Mis-math-ed: Things to make a parent go 'huh?'

What better way to start off the new year than with a rant against incomprehensible math textbooks? I don't know how it is in other states, but in California, the once sensible step-by-step approach to teaching math seems to have been replaced with a see-if-it-sticks approach. It's not clear to me when this change occurred, other than that it was sometime between my dimly recalled childhood in the Paleozoic Era and my own child's bumbling into the Mirkwood Forest that is modern mathematics. At the risk of sounding like an overbearing parent, I recall when we were taught math (back when we walked 10 miles through the snow and mud to get to school) that the teachers started with what was called "the basics" and made sure we had some command of the facts before moving on to things like, oh, Algebra or Calculus ... or Interdimensional Physics.

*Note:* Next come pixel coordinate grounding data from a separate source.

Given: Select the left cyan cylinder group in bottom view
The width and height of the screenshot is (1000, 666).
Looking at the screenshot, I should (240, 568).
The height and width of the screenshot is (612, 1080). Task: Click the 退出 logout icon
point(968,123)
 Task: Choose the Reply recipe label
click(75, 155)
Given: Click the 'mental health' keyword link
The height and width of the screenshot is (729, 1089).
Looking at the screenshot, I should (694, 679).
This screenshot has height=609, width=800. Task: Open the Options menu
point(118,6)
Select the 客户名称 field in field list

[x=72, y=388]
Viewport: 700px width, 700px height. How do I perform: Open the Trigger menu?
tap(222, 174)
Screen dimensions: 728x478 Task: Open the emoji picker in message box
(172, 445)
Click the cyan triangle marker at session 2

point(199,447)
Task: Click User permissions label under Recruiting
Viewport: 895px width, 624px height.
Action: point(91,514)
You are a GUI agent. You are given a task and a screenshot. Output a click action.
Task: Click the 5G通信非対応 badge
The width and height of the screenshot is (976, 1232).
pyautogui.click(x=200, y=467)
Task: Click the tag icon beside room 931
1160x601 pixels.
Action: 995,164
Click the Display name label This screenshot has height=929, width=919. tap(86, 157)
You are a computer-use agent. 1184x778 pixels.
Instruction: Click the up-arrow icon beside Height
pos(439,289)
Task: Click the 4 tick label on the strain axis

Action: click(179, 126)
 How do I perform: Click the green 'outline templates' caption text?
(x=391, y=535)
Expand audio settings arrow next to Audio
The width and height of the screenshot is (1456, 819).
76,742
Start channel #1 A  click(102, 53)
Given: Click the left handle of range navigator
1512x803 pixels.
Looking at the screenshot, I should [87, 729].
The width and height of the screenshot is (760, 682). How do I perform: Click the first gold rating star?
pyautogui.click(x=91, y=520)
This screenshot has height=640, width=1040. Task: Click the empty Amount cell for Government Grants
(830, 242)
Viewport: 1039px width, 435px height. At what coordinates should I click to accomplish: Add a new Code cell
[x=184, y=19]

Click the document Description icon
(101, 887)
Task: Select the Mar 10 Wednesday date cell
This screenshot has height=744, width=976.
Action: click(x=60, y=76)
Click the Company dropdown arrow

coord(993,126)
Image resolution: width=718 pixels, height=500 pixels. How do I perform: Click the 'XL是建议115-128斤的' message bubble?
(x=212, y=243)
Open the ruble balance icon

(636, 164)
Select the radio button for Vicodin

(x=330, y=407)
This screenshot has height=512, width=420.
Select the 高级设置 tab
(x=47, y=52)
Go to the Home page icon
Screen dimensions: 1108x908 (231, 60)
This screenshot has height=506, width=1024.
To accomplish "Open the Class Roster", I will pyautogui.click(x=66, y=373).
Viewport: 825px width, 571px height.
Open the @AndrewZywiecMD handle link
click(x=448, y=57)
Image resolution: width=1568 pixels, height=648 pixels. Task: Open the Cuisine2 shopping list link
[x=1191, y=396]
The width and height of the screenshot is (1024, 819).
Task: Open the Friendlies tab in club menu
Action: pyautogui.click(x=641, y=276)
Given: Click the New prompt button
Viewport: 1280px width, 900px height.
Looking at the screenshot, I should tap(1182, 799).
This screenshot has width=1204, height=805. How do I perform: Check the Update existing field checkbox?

This sort of teaching methodology apparently is passe. We've been homeschooling for years now, and each year the "new" math textbook has looked a lot like the previous year's. No sooner did our son begin comprehending multiplication than he was being thrust into graphs and algebraic equations. Each successive year brought more of the same, just torqued up a notch. I can't recall a year when the child was not assaulted by what previously was considered high-school-level math. I also can't recall a year when any of it really "stuck." Complicating matters is the fact that the writers of math textbooks are not content with speaking English, instead splattering their lessons with enough jargon to baffle anyone with less than an engineering degree. Far beyond simple concepts like numerator and denominator, students even in elementary school are assaulted with arithmetic means, multiplicative inverses, negative numbers, nonnegative integers, prime factorizations and radicands. It's enough to drive you crazy. It did Charles Lutwidge Dodgson, better known as Lewis Carroll, the author of "Alice in Wonderland." He was certifiable -- mad as a hatter, as he would say. By the time he got done with learning math, what had he learned? He was able to "prove" that two times two actually equals five: If x=1 and y=1 then 2 * (x2 - y2) = 0 and 5 * (x - y) = 0 therefore, 2 * (x2 - y2) = 5 * (x - y) Divide both sides of the equation by (x - y) 2 * (x + y) = 5 Plug in the values for x and y 2 * 2 = 5 And Christ Church College made him a professor of mathematics. Go figure.